白塗りは今では特別な職業の人しかしませんが、昔の日本はこれが主流の化粧でした。

白塗りはいわゆる水化粧なので、洋式化粧と違って、きれいに仕上げるのが難しいと思います。白塗り化粧は白と赤と黒しか使わないのです。昔はこれで綺麗に見せる技術があったのですね。

白塗りは顔や首を白く塗りつぶしてしまうので、顔の形や顔のパーツの見た目を変えることができるんです。いわば、顔を一旦白紙にして、そこに新たに顔を書いているイメージです。
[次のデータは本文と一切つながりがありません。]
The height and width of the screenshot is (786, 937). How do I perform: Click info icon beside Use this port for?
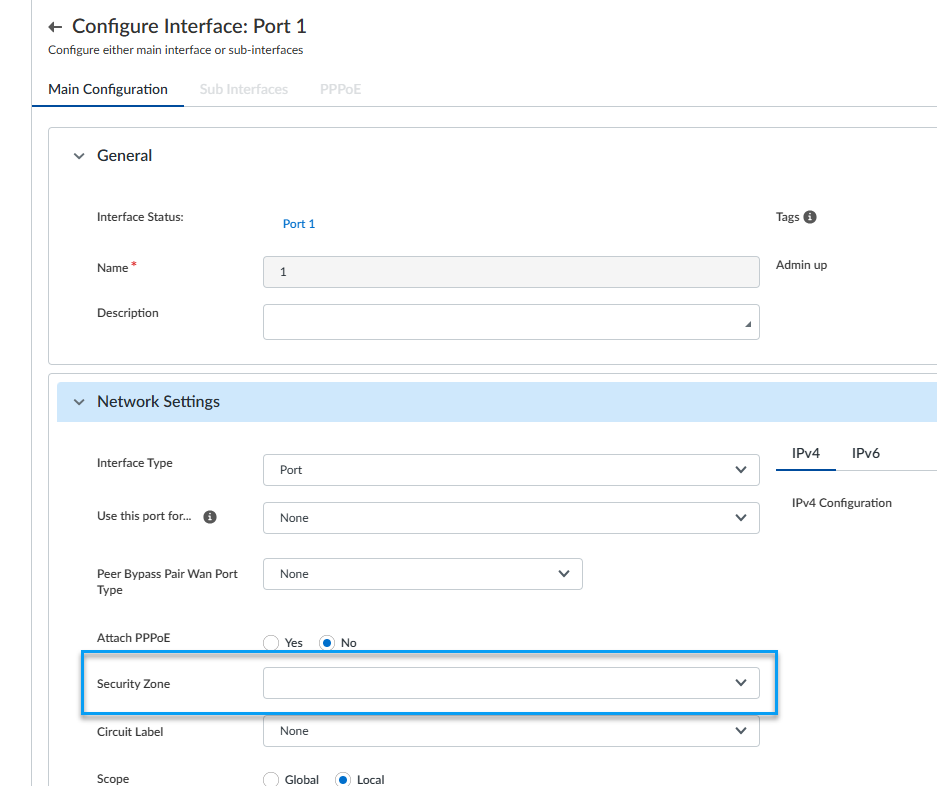(x=210, y=517)
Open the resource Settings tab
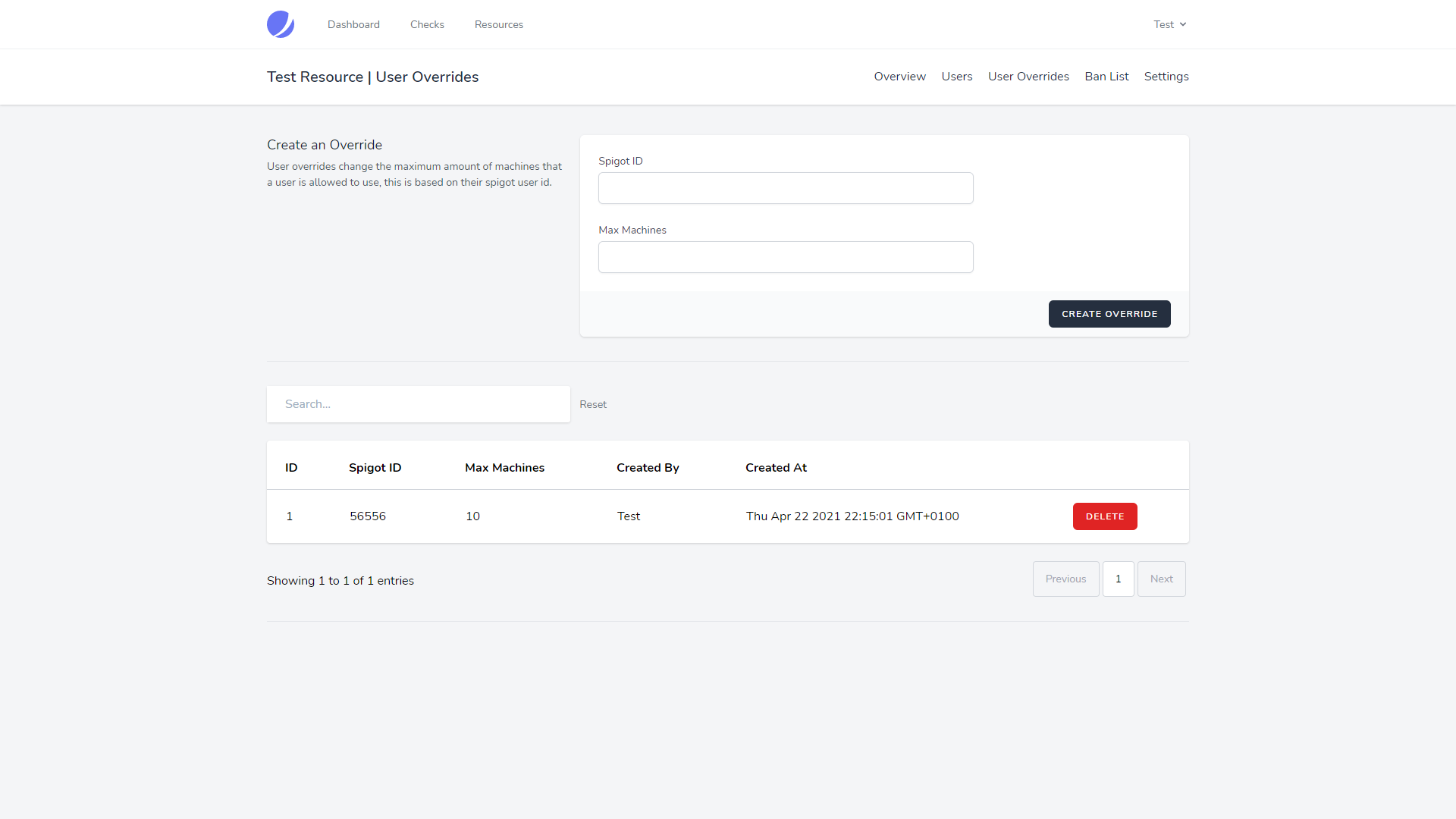1456x819 pixels. tap(1166, 77)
女装の場合、歌舞伎や日本舞踊の化粧が一番しっくりきます。白塗りの後、目や頬を赤く染め、色気を出すと同時に、鼻筋を立たせます。眉はつぶして実際の眉の上に平たく眉を書きます。目は目じりを赤く入れ、アイラインは瞼だけ大きくに入れます。日本舞踊の場合はつけまつげをつけることもあります。口は実際よりも小さく描きます。首も白く塗ることで、顔と首の色の違いがなくなるため、顔の輪郭が消え、顔の大きさが目立たなくなるのです。こうして、白塗りは顔の特徴をだいぶ消すことができるのです。

白塗り女装の際の注意点は、鬘の大きさでしょうか。鬘を大きいものにしないと、髪型と顔がアンバランスになり、顔の大きさが目立って、男っぽくなってしまうのです。いっそのこと、花魁のような大きな髪型の方が女装にはあっているかもしれません。


京都で一般的になっている舞妓変身の店は男性を受け入れてくれるところもあります。私も行ったことがありますが、特徴を隠す白塗りではないので、眉は実際の眉の上に書き、口も実際の大きさに合わせて書きます。よって、男性の特徴があまり消えないのです。料金は比較的安いですが、そこが残念なところですね。